私がこの論文で言いたかったことを一言で言えば、「人は誰でも他者から純粋に愛されたいと願うものである」ということである。それは土居先生の次の言葉に発想を得たものである。
「精神分析療法へと向かわせる意識的な動機が何であろうと、その裏にある無意識的な動機の主たるものは甘えやその派生物である」(Doi. T (1989) The conept of amae and its psychoanalytic implication. Int.REv. Psychoanal. 16 349~354)

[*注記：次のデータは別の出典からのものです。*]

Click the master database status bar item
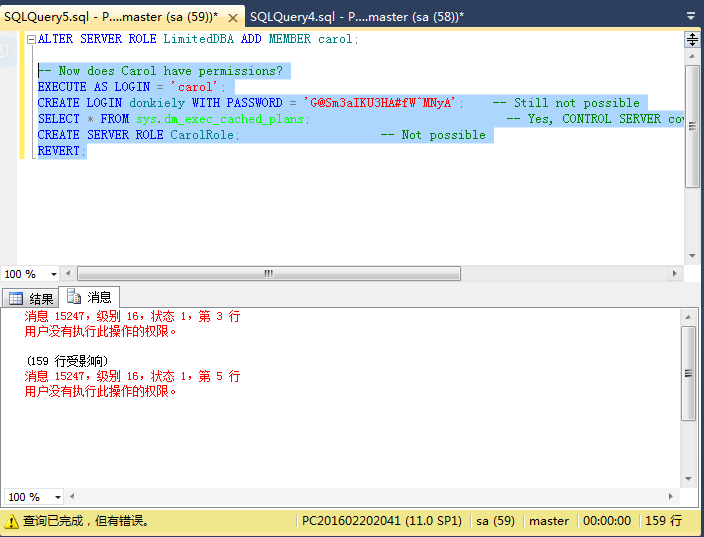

私たちはある関係に入る時しばしば、「相手から無条件に受け入れられる」という幻想を抱く。もちろんやはりそうはならなかったという厳しい現実を、早晩突き付けられるのであるが。
そして私は一見意味不明なことを書いている。曰く「甘えは願望充足と防衛の両側面がある。」(p.223) 願望充足とは、幻想のレベルで私たちのこの願望を満たしてくれるという意味で、防衛というのは「たとえ今の関係ではうまく行かなくても、どこかにきっと無条件的に受け入れられる関係があるだろう」と思わせてくれるからである。そして母親との関係の中に似たようなものを体験して入れば、あれと同じことはまた起きるかもしれないと思いやすいのかもしれない。
もう一度整理しよう。
欲求充足的な側面・・・純粋の愛の疑似体験
防衛としての側面・・・それは現実には得られないという事実に直面することからの防衛
そしてもう一つかなり重要なことを言っている。それは甘えは「能動的な意味で受け身的な」情緒交流だということだ。受け身的とは向こうが愛してくれることを期待するからだが、能動的なのは二つの意味でである。
①甘えさせる対象に結構執拗にそれを求めるから。
②甘えることで相手の「甘えさせたい願望」を充足させるから。
この①に関しては、実は北山先生の甘える側は上から下への愛を待つという意味で受動的であるという説に反対するもので、土居先生自身が次のように言っている。
「私が強調したいのは、甘えはそれを満足させるためには優しいパートナーが必要となるが、それは必ずも受動的な状態ではないということである。甘える、というのは自動詞であり、すなわちそれは甘える人にある能力を想定している。つまり甘えを引き起こすような行動を開始し、それに浴するという能力である」Doi,T (1992) On the oncept of Amae. Infant Mental Health Journal, 3:7-11.
ここを読む限り、土居先生自身はかなり甘えを能動的なものとしてとらえていたことになる。